DATA ENTRIES =>
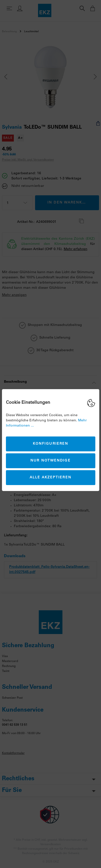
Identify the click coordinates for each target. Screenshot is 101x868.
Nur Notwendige (50, 461)
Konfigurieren (50, 444)
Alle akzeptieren (50, 477)
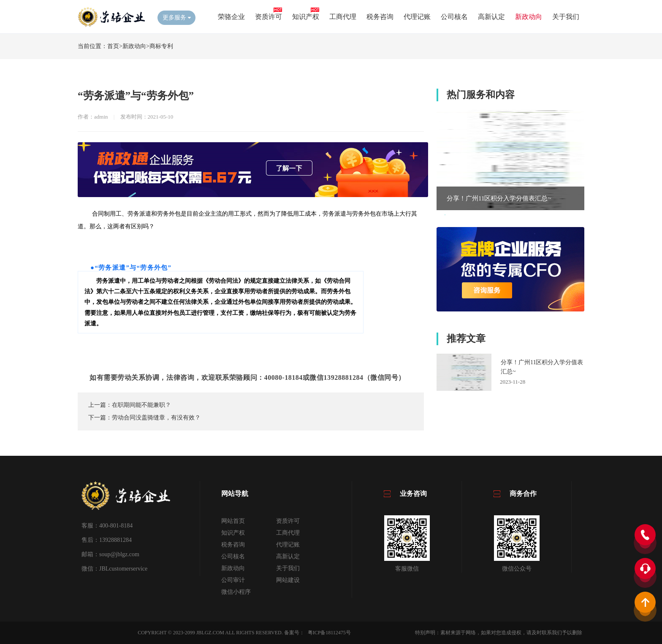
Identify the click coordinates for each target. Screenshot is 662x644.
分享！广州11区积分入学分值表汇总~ (499, 198)
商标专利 (161, 46)
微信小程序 (236, 592)
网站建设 (288, 580)
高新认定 (491, 16)
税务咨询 (380, 16)
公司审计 (233, 580)
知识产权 (306, 16)
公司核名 (454, 16)
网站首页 (233, 521)
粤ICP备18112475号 (329, 633)
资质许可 (269, 16)
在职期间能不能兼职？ (141, 405)
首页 (113, 46)
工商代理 (343, 16)
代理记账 (417, 16)
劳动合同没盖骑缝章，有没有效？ (156, 417)
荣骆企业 (231, 16)
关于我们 (566, 16)
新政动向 (529, 16)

GIVEN PROBLEM => Please copy out every item above word for word, in the same order, but omit the picture lines.

WRITTEN REPLY =>
Identify the click coordinates for each target. Screenshot is 101x868.
Nur Notwendige (50, 461)
Konfigurieren (50, 444)
Alle akzeptieren (50, 477)
Identify the click coordinates for each target. Screenshot is 662x644.
分享！广州11区积分入学分值表汇总~ (499, 198)
商标专利 (161, 46)
微信小程序 (236, 592)
网站建设 (288, 580)
高新认定 (491, 16)
税务咨询 (380, 16)
公司审计 (233, 580)
知识产权 (306, 16)
公司核名 (454, 16)
网站首页 (233, 521)
粤ICP备18112475号 (329, 633)
资质许可 (269, 16)
在职期间能不能兼职？ (141, 405)
首页 (113, 46)
工商代理 (343, 16)
代理记账 (417, 16)
劳动合同没盖骑缝章，有没有效？ (156, 417)
荣骆企业 (231, 16)
关于我们 (566, 16)
新政动向 (529, 16)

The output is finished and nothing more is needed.